The best assistants don’t just pick an option; they suggest a cheap way to reduce uncertainty:
- A spike/prototype
- A measurement
- A stakeholder check
- A failure-mode test
When you ask for the smallest experiment explicitly, you get answers that move work forward.
How to use Decision Packets day-to-day
1) Save the template somewhere you actually use
Notion, a repo, a snippet manager, even a text file. The win comes from repetition.
2) Keep packets intentionally incomplete
A packet is allowed to include unknowns. The point is to label them.
3) Ask for clarifying questions before recommendations (when stakes are high)
If the decision is expensive or irreversible, modify the Output Request:
First, ask up to 5 clarifying questions.
Then, if enough info exists, recommend.
Otherwise, propose the smallest experiment.

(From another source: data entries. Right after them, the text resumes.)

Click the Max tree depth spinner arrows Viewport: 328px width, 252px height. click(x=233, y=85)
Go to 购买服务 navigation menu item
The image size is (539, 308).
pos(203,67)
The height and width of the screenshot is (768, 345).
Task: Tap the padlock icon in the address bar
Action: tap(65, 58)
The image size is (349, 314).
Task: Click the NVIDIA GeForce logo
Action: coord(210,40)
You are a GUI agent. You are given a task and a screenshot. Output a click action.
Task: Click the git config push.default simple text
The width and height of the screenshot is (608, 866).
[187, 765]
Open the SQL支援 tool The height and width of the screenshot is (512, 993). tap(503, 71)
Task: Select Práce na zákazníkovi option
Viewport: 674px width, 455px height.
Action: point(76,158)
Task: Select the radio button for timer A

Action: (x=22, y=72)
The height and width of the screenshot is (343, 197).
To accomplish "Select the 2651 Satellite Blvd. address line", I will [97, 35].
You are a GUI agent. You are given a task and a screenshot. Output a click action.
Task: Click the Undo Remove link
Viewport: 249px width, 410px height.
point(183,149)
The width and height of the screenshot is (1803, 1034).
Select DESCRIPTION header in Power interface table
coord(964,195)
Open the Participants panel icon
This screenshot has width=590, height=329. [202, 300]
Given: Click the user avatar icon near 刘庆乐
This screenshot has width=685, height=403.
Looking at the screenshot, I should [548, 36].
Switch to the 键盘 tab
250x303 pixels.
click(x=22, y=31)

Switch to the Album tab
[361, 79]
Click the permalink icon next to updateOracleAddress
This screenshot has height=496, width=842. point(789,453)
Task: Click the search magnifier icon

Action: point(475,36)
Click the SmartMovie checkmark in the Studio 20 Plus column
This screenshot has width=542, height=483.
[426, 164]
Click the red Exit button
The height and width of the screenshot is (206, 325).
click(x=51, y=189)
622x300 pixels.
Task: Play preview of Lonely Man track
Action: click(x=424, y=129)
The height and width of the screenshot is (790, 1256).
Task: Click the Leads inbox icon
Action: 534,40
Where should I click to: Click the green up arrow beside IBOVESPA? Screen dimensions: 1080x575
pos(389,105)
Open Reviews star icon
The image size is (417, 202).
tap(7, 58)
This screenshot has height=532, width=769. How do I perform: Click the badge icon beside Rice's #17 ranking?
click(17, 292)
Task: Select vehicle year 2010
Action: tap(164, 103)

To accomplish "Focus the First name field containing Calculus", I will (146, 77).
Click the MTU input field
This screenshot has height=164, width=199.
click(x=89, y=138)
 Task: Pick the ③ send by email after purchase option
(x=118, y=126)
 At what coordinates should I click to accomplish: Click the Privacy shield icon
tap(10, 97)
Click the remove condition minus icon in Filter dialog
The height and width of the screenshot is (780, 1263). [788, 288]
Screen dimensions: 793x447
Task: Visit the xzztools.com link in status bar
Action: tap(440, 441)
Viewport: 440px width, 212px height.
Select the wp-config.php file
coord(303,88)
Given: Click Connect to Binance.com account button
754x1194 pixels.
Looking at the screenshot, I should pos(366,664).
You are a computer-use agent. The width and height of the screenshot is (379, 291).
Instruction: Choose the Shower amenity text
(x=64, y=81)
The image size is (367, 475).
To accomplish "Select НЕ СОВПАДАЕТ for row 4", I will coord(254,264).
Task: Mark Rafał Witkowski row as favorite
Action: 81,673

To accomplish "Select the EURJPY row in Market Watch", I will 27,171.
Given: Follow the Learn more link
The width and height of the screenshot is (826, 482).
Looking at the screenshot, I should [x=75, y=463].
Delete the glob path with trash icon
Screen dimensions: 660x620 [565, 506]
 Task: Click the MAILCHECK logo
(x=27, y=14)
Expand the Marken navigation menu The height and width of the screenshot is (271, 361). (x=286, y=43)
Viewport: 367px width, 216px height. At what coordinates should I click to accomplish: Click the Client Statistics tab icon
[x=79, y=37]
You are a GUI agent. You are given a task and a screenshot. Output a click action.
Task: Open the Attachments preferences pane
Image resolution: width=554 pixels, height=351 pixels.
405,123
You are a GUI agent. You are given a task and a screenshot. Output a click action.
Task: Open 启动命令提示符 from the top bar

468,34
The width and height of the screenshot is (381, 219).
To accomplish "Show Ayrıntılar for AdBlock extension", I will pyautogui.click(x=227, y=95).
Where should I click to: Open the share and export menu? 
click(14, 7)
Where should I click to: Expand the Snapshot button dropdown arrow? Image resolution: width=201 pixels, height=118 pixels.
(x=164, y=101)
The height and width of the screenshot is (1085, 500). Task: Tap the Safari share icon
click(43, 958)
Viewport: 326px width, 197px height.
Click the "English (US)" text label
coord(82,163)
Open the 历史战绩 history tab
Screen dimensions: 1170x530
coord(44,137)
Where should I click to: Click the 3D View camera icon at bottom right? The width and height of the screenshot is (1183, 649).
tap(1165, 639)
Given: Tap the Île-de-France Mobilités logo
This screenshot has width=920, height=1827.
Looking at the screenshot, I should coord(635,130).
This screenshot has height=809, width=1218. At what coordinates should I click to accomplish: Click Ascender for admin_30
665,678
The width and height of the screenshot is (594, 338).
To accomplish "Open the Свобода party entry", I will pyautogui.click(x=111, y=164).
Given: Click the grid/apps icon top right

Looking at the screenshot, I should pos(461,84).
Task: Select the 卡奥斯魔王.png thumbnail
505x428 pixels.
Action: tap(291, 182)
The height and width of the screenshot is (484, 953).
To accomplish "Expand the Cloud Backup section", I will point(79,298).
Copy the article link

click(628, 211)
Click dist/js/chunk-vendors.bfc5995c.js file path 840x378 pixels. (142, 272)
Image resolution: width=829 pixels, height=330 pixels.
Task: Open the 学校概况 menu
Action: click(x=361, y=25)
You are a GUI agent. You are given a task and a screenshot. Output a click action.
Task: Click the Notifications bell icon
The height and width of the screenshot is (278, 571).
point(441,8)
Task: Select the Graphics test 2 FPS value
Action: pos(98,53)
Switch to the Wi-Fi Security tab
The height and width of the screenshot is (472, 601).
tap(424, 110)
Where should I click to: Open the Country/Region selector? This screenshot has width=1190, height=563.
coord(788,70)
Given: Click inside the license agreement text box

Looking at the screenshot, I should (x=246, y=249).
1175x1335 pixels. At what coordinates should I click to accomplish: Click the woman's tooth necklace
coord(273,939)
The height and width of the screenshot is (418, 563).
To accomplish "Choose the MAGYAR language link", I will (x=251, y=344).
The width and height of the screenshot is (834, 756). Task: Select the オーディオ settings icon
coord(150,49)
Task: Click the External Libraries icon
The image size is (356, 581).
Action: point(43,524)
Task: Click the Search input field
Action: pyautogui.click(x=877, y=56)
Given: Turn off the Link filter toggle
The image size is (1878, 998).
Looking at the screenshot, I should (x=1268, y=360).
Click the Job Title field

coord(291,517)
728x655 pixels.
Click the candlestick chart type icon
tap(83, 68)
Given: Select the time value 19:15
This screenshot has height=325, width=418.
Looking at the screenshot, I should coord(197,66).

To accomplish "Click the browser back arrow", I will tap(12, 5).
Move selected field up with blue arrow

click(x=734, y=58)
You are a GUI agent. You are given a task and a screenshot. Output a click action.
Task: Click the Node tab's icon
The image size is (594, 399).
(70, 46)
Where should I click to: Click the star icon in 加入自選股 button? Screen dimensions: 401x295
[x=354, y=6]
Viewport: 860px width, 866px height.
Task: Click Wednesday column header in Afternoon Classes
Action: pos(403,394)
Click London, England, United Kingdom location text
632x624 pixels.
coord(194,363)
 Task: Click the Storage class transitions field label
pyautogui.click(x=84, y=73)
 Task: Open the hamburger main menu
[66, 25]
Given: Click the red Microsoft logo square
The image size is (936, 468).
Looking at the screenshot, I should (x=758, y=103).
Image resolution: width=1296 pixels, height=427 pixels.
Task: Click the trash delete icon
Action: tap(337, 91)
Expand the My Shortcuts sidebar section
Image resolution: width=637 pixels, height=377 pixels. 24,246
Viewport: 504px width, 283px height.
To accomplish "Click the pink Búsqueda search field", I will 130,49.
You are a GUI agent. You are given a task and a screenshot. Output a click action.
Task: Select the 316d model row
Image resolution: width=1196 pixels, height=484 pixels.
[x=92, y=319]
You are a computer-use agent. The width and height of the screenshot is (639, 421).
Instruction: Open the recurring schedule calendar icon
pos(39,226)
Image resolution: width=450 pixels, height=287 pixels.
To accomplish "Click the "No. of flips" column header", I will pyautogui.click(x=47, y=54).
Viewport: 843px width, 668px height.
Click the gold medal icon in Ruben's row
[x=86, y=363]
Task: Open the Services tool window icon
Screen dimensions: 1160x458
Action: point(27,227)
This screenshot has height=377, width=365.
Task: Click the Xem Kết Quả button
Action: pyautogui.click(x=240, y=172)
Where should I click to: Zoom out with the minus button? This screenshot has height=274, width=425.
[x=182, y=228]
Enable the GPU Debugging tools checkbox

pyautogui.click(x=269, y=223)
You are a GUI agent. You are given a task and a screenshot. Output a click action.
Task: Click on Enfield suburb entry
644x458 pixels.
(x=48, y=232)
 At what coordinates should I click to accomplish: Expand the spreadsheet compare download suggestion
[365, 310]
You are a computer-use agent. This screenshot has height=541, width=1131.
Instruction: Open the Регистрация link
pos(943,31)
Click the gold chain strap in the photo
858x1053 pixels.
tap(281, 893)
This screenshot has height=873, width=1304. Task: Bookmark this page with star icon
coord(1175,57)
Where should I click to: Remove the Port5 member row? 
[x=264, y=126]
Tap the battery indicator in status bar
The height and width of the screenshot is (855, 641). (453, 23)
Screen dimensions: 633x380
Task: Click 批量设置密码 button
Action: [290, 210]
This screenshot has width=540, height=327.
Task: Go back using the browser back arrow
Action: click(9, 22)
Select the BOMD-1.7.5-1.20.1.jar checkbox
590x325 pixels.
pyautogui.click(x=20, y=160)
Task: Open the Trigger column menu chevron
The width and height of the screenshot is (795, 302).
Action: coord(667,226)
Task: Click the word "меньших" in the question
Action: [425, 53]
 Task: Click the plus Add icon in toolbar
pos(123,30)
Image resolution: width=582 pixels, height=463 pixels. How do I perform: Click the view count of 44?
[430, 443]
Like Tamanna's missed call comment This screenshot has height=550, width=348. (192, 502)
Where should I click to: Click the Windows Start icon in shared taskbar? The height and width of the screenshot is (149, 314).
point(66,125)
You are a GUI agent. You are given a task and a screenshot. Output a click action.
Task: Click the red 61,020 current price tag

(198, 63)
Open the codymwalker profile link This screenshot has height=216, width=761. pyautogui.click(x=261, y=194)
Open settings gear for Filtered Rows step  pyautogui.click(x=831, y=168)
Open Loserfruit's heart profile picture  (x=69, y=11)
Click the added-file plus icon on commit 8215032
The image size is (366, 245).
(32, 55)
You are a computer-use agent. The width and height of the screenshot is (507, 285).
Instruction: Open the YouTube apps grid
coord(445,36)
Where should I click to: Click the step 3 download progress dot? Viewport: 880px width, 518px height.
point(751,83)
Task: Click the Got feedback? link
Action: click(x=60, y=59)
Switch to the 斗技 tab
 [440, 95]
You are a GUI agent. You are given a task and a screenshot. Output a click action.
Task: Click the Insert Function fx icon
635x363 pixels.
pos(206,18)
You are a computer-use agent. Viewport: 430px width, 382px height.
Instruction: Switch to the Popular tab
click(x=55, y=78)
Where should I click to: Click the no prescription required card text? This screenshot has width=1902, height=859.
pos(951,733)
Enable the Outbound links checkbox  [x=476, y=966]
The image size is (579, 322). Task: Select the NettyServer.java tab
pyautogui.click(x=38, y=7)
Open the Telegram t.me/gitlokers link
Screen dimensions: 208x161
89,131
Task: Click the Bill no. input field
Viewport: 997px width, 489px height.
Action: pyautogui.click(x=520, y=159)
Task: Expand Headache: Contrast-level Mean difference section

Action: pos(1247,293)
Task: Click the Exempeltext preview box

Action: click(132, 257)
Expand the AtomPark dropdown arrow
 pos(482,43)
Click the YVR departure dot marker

4) Turn the response into an artifact
Copy the plan into:
- A ticket breakdown
- An ADR (architecture decision record)
- A project README
If the assistant’s output can’t be turned into an artifact, your packet probably lacked constraints or success criteria.
Common failure modes (and fixes)
Failure: You asked for “thoughts” instead of a decision.
Fix: Make the decision binary/ternary (A/B/C) and ask for a recommendation.Failure: The answer is generic.
Fix: Add one more constraint (time/budget/stack) and one measurable success criterion.Failure: The assistant over-optimizes for a single metric (e.g., speed).
Fix: Put trade-offs in Preferences (“prefer speed, but not if it destroys debuggability”).
Closing
Better AI output usually comes from better inputs—but “better” doesn’t mean longer.
A Decision Packet is a fast way to provide the kind of context that humans naturally ask for in a meeting: what are we deciding, what are the constraints, what does success look like, and what are we afraid of?
If you try this, start small: pick one real decision this week and send it as a packet. You’ll feel the difference immediately.